In a first for cinereous vultures’ conservation in Portugal we’ve been working with Portugal’s Liga para a Protecção da Natureza (LPN) to successfully fit a GPS transmitter to a wild young cinereous vulture in the Moura region of southern Portugal.
Conservationists from LPN and the Institute for Nature Conservation and Forests (ICNF) identified a young male cinereous vulture around 90 days old to be tagged. The team took measurements such as weight from the bird before attaching a ring to him and fitting him with a GPS transmitter, provided by the VCF with funding from the MAVA Foundation. The team named him Murtigão after the river valley he was born on the Herdade da Contenda Estate.

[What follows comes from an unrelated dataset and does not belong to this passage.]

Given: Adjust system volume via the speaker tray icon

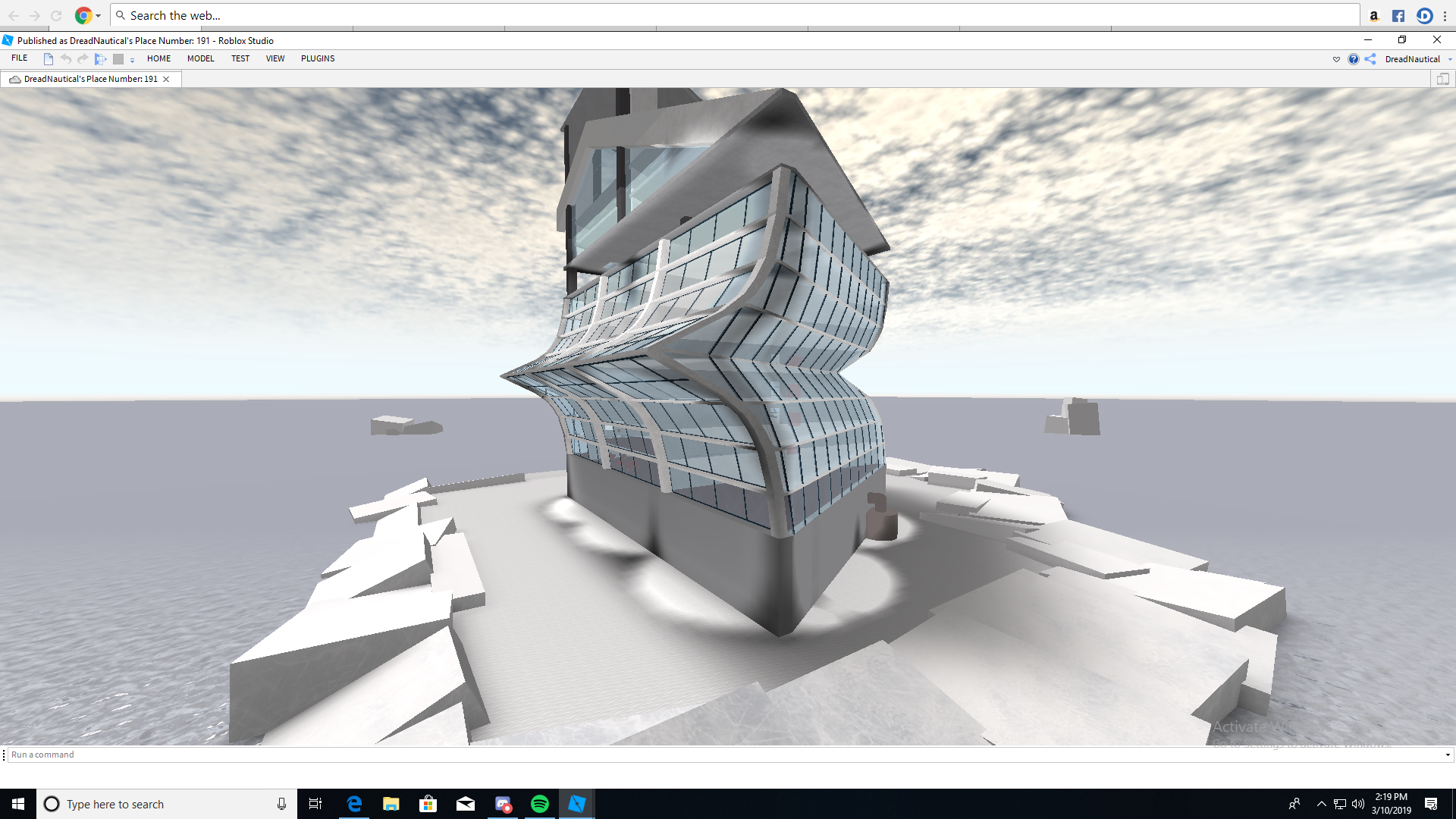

Following cinereous vultures
Weighing between 30g and 40g fitting a GPS transmitter to Murtigão helps conservationists understand his movements, foraging ranges and habits, it also allows them to pick up when a vulture is no longer moving and potentially injured. This information is vital to reveal any threats he may face during his travels giving insights for conservationists that will allow them to carry out actions to reduce the risk he faces and help support the species comeback in the area.
Cinereous vultures in Portugal
Cinereous vultures became extinct as breeding species in Portugal in the 1970s, mostly due to the use of poisoned carcasses targeting unwanted predators. An increasing population in Spain saw the species regularly visiting Portugal to forage with the first pair breeding in central Portugal (Tejo Internacional) in 2010 (where now there is a small colony of about 10 pairs), and then in north-eastern Portugal (one single pair). And in 2015 the species recolonised the natural park Herdade da Contenda, and has bred there successfully ever since – there are about 5 breeding pairs there now.
Working for the recovery of cinereous vultures
With the recovery of the species in Spain there has been a range of conservation projects supporting the conservation of the cinereous vultures in Portugal such as the cross-border LIFE Rupis project in the Douro Canyon. The LPN also led on a multimillion Euro conservation project, Habitat Lince Abutre, which came to an end in 2016 and supported by the EU’s LIFE+ programme. The project established a network of 10 feeding sites and constructed 30 artificial nesting platforms, which were instrumental to the successful breeding of pairs in southern Portugal
Good luck Murtigão and we will bring you updates on his movements.